L’ensemble des ports, aéroports et postes frontaliers de l’Algérie risquent d’être paralysés les 18 et 19 avril par une grève de deux jours, annoncée par les agents et cadres de la douane algérienne. Une action qui ne sera certainement pas sans conséquence sur la vie économique et sociale du pays.

En effet, dans un préavis de grève, rendu public ce samedi 10 avril, le collectif des douaniers algériens a menacé de recourir à une grève nationale de deux jours, les 18 et 19 avril en cours, pour réclamer la prise en charge de leurs doléances par leur tutelle, à savoir le ministère des Finances.

Dans leur préavis, les douaniers ont notamment dénoncé la dernière circulaire de leur tutelle qui oblige les agents de la douane à travailler durant la journée de samedi, alors que cette dernière est chômée et payée pour l’ensemble des agents de la fonction publique, dont dépendent les douaniers.
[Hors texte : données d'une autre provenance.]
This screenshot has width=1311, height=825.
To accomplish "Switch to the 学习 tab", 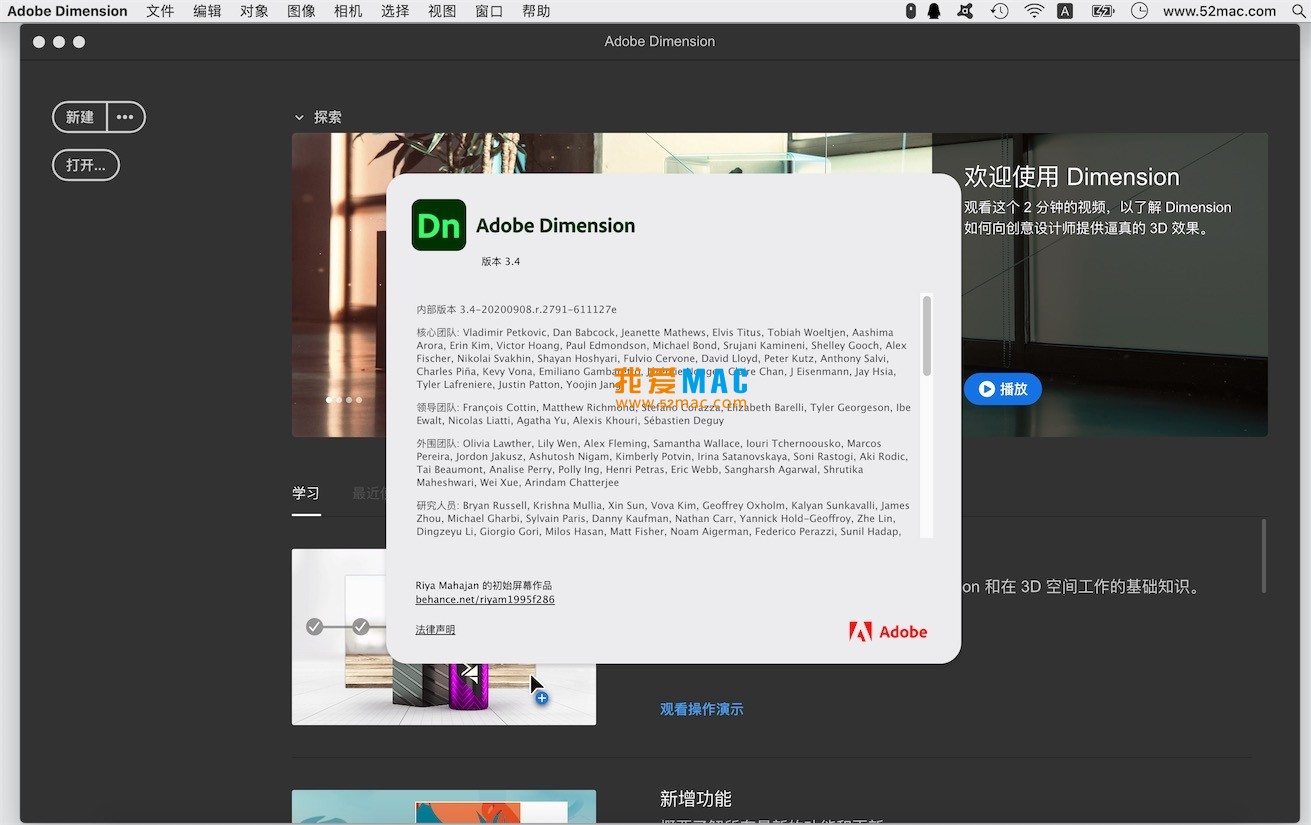I will click(306, 493).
L’autre revendication des douaniers est relative à la précarité des conditions dans lesquelles ils exercent leurs fonctions.

Les douaniers réclament un meilleur cadre de travail

A ce propos, les douaniers réclament de leur tutelle l’acquisition de véhicules 4x4 pour les agents exerçant sur le terrain et des voitures légères pour ceux qui travaillent dans l’administration. L’autre doléance soulevée concerne la tenue de travail des agents. « Nous réclamons l’acquisition d’une tenue officielle de bonne qualité, similaire à celles des agents de la Police et de la Gendarmerie nationale », lit-on dans le préavis de grève.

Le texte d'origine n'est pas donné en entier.